··· Record set
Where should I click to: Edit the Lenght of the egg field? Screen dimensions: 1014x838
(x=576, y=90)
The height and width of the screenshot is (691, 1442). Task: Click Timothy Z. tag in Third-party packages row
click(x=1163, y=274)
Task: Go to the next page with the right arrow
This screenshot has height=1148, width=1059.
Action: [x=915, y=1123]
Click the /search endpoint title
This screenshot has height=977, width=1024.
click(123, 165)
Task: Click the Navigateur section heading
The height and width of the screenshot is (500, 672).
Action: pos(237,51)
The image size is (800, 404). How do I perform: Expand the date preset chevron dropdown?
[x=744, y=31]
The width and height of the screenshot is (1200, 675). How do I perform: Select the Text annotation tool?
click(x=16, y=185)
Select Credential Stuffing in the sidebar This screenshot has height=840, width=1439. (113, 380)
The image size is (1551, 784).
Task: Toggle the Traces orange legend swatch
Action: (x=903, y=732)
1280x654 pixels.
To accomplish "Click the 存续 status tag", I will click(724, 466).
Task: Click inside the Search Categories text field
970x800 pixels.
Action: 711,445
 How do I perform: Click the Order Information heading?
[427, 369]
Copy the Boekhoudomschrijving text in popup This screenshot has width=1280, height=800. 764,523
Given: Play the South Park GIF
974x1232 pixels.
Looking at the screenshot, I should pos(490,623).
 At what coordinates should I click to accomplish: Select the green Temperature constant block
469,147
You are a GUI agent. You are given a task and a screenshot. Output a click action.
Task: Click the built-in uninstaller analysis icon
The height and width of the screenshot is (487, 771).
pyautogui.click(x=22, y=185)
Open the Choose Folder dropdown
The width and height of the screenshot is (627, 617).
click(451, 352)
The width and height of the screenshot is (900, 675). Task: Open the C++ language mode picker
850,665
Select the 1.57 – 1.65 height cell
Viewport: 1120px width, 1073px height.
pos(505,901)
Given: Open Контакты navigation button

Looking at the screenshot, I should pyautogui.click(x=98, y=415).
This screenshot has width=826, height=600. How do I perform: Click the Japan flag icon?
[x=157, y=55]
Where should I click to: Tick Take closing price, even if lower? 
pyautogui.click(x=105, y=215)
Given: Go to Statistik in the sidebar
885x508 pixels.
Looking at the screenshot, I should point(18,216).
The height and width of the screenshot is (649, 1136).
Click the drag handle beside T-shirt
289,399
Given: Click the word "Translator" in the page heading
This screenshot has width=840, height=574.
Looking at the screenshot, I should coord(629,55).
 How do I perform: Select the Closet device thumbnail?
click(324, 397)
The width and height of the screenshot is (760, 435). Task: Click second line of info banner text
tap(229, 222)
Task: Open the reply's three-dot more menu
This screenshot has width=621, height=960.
······
Work request:
In the records above, return only the line that contains "Where should I click to: Tick" and every line after it through the last, exactly as they appear.

Response:
Where should I click to: Tick Take closing price, even if lower? 
pyautogui.click(x=105, y=215)
Given: Go to Statistik in the sidebar
885x508 pixels.
Looking at the screenshot, I should point(18,216).
The height and width of the screenshot is (649, 1136).
Click the drag handle beside T-shirt
289,399
Given: Click the word "Translator" in the page heading
This screenshot has width=840, height=574.
Looking at the screenshot, I should coord(629,55).
 How do I perform: Select the Closet device thumbnail?
click(324, 397)
The width and height of the screenshot is (760, 435). Task: Click second line of info banner text
tap(229, 222)
Task: Open the reply's three-dot more menu
This screenshot has width=621, height=960.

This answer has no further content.